REQUIRED WORK - Can you reproduce every one of the records below word for word, leaving the pictures out?

ROWS -
________________

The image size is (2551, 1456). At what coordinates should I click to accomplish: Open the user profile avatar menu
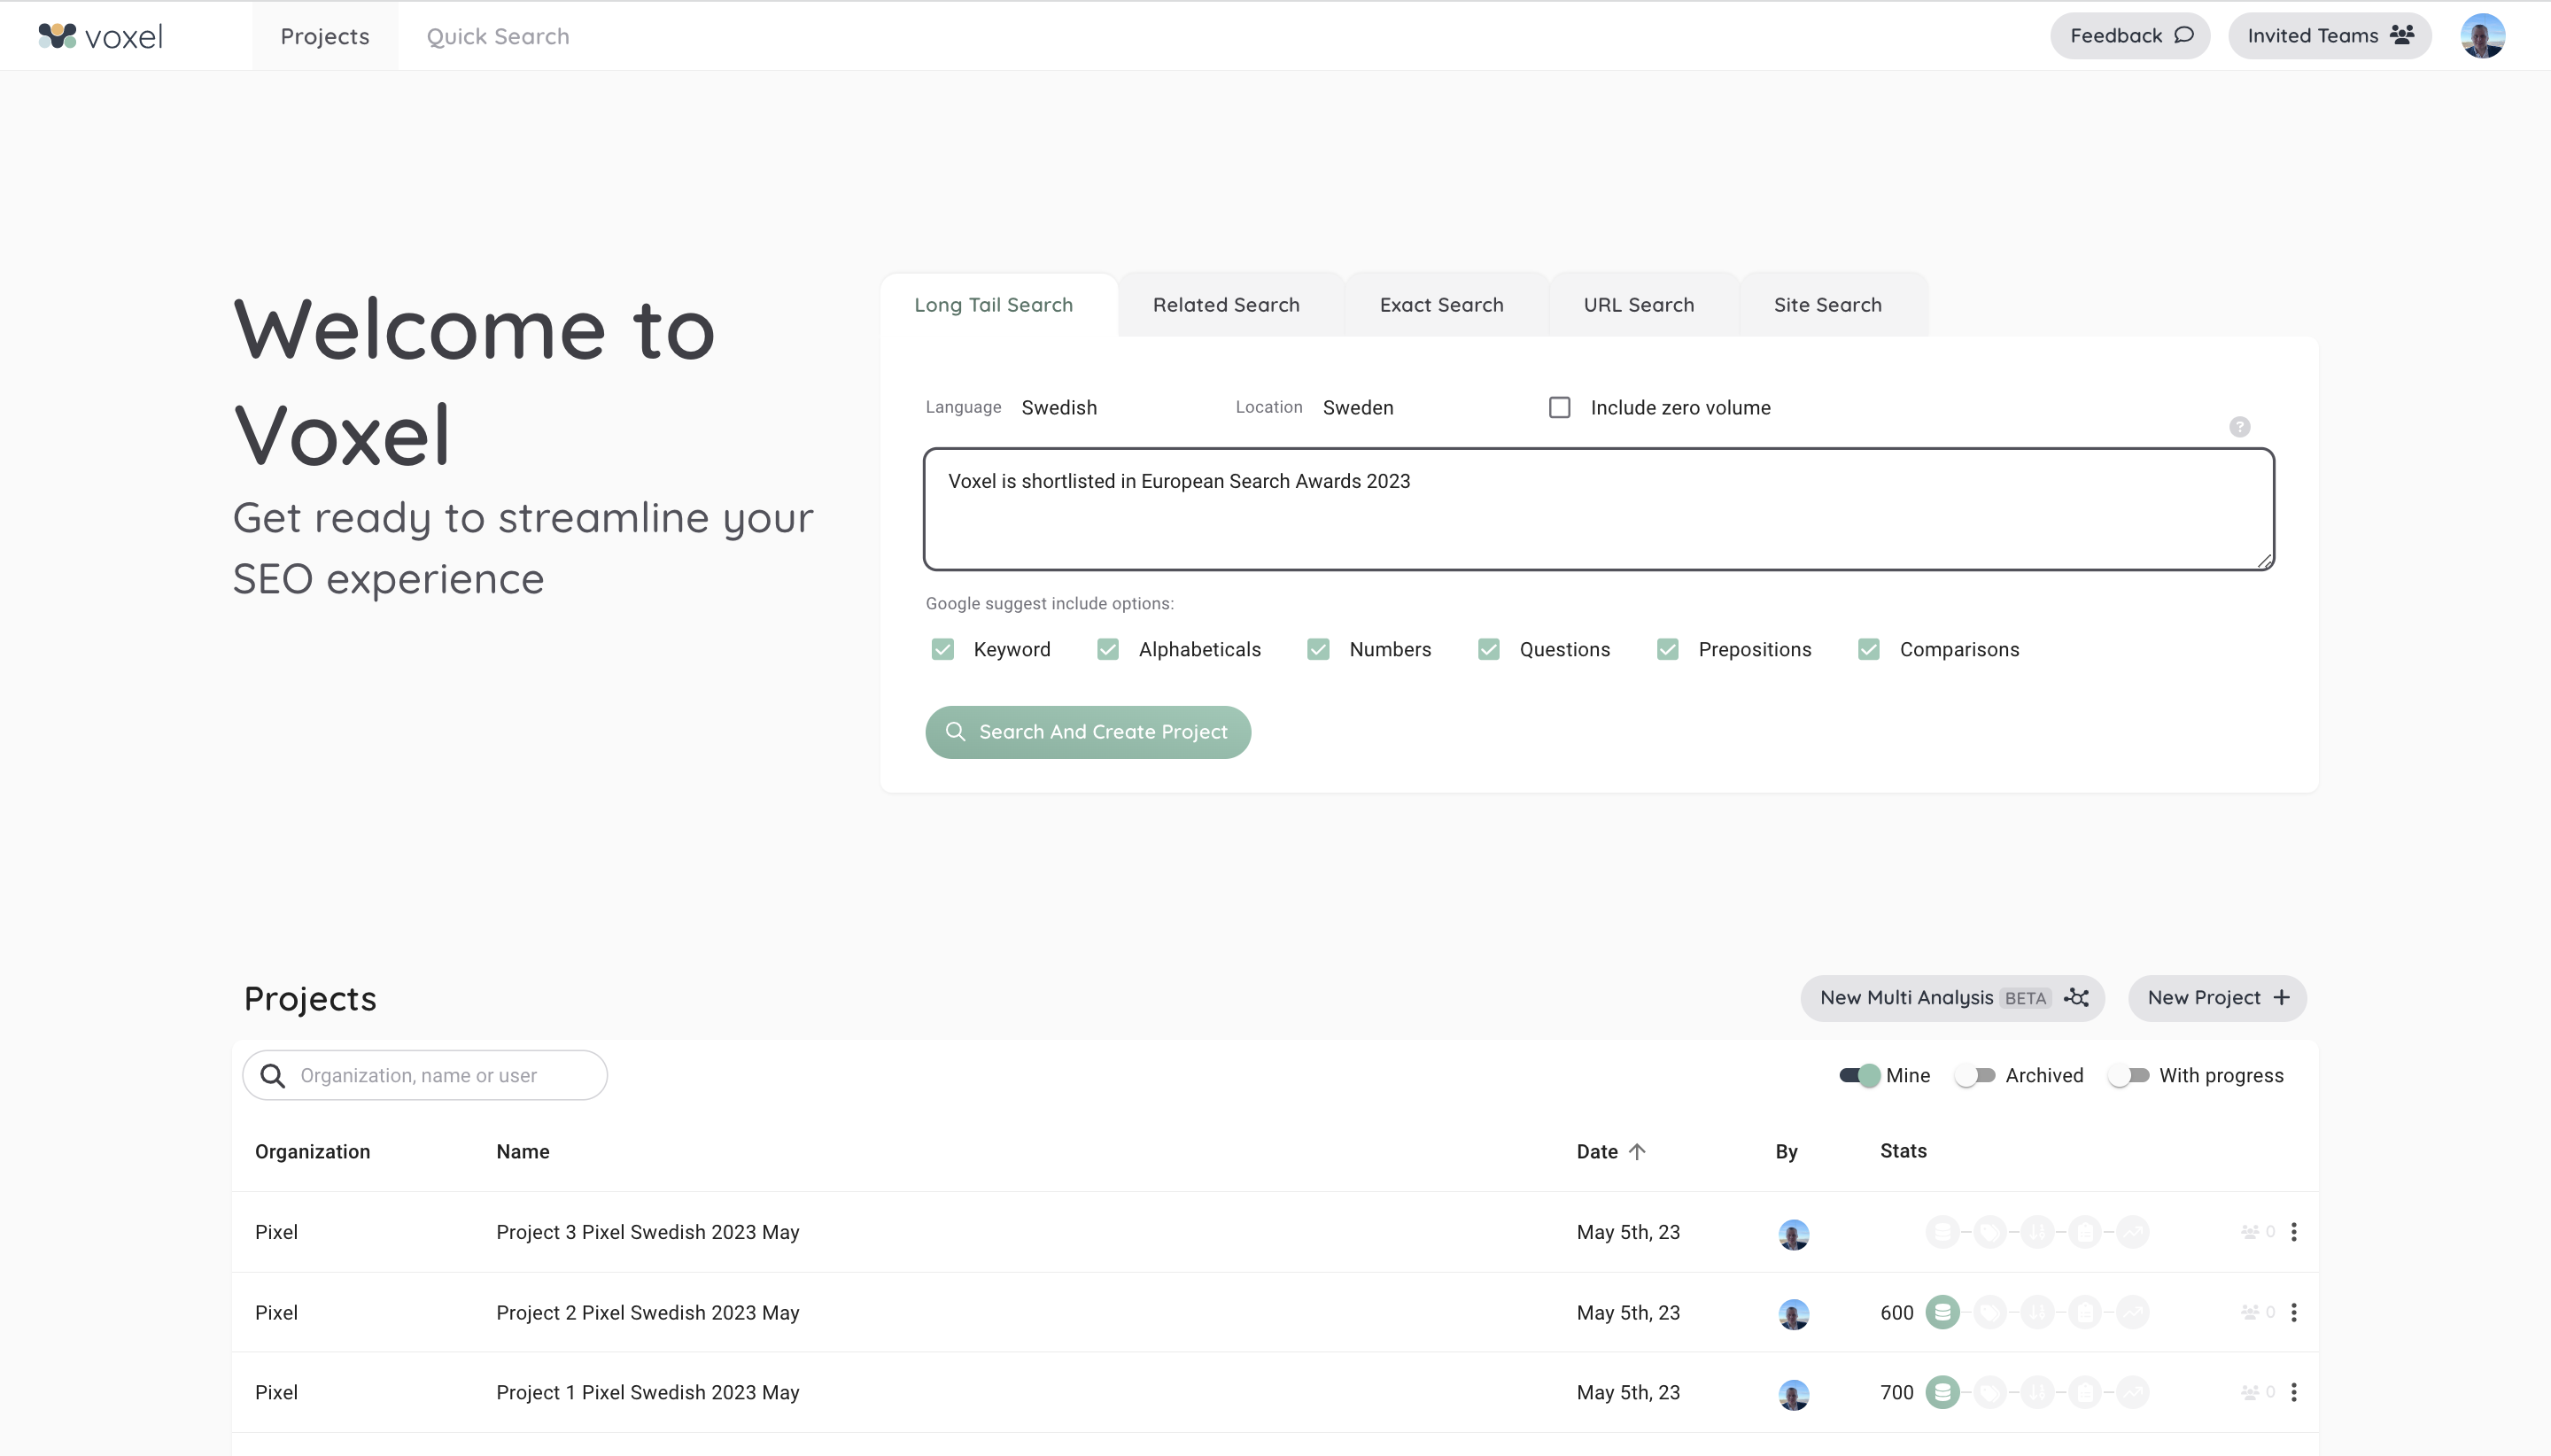click(x=2481, y=36)
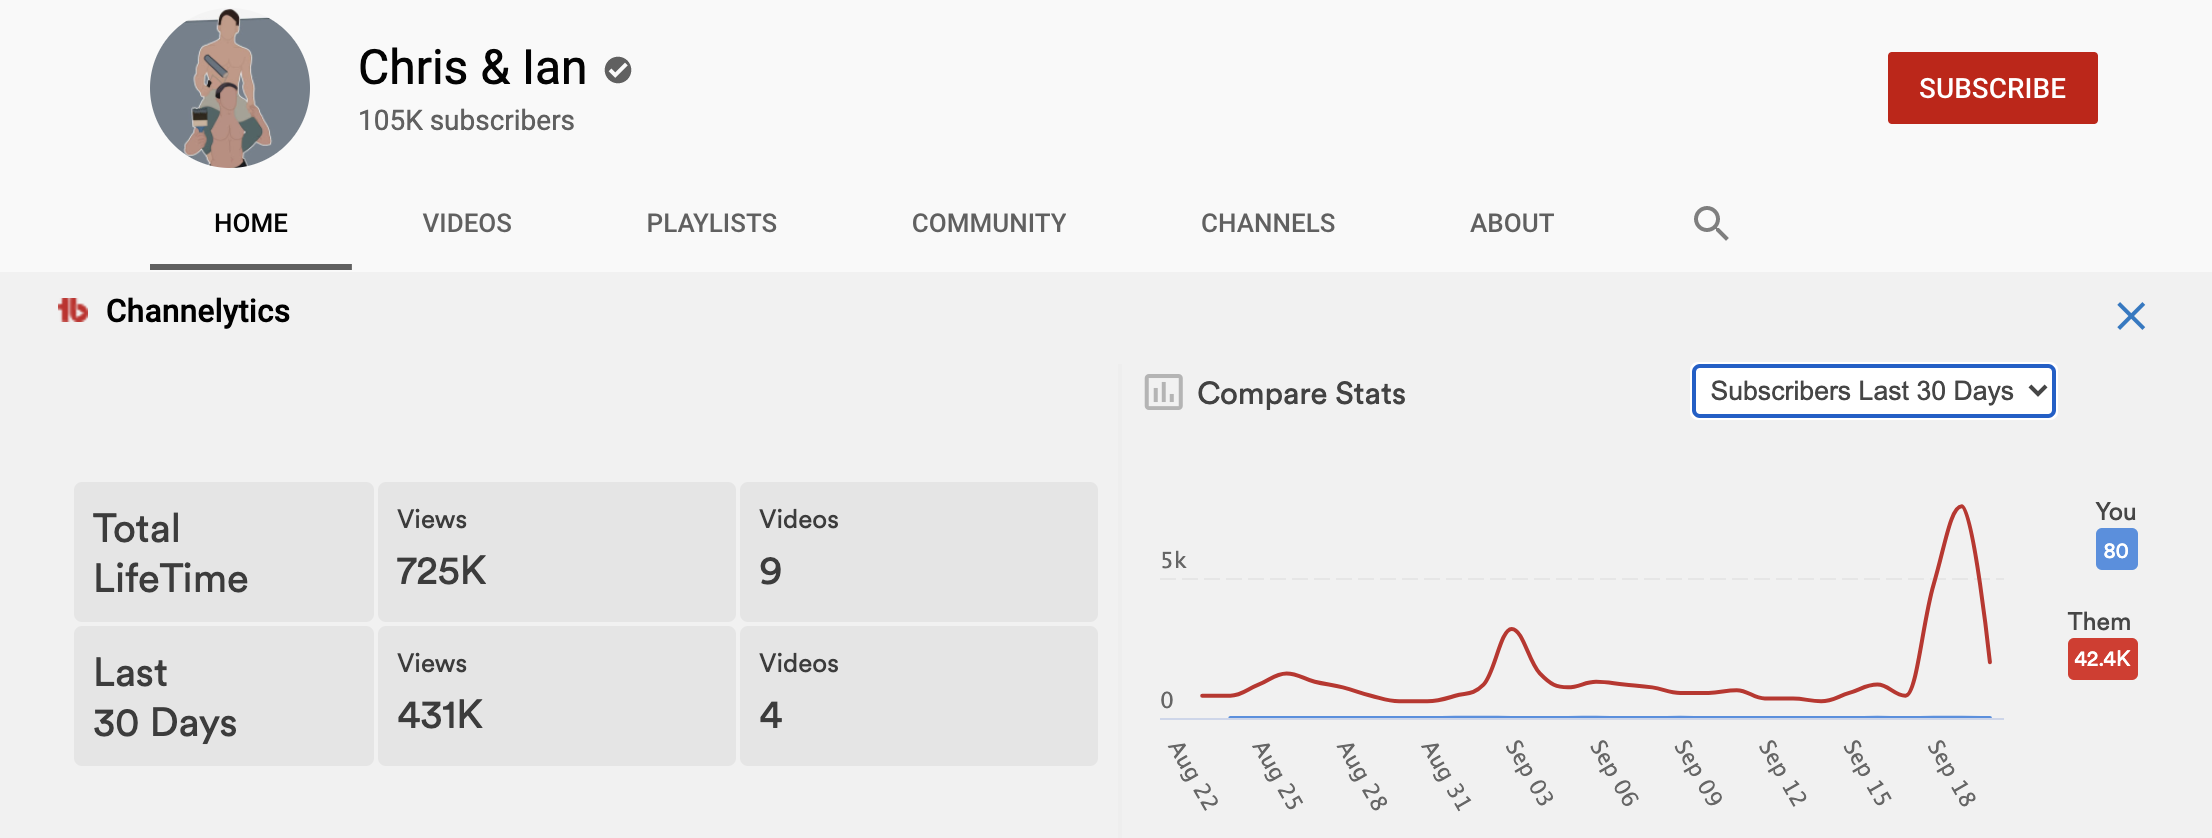The height and width of the screenshot is (838, 2212).
Task: Select the Home tab
Action: (x=251, y=223)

________________

RESPONSE FOR THIS EXERCISE -
The image size is (2551, 1456). At what coordinates should I click to accomplish: Open the user profile avatar menu
click(x=2481, y=36)
The height and width of the screenshot is (838, 2212).
Task: Select the Home tab
Action: (x=251, y=223)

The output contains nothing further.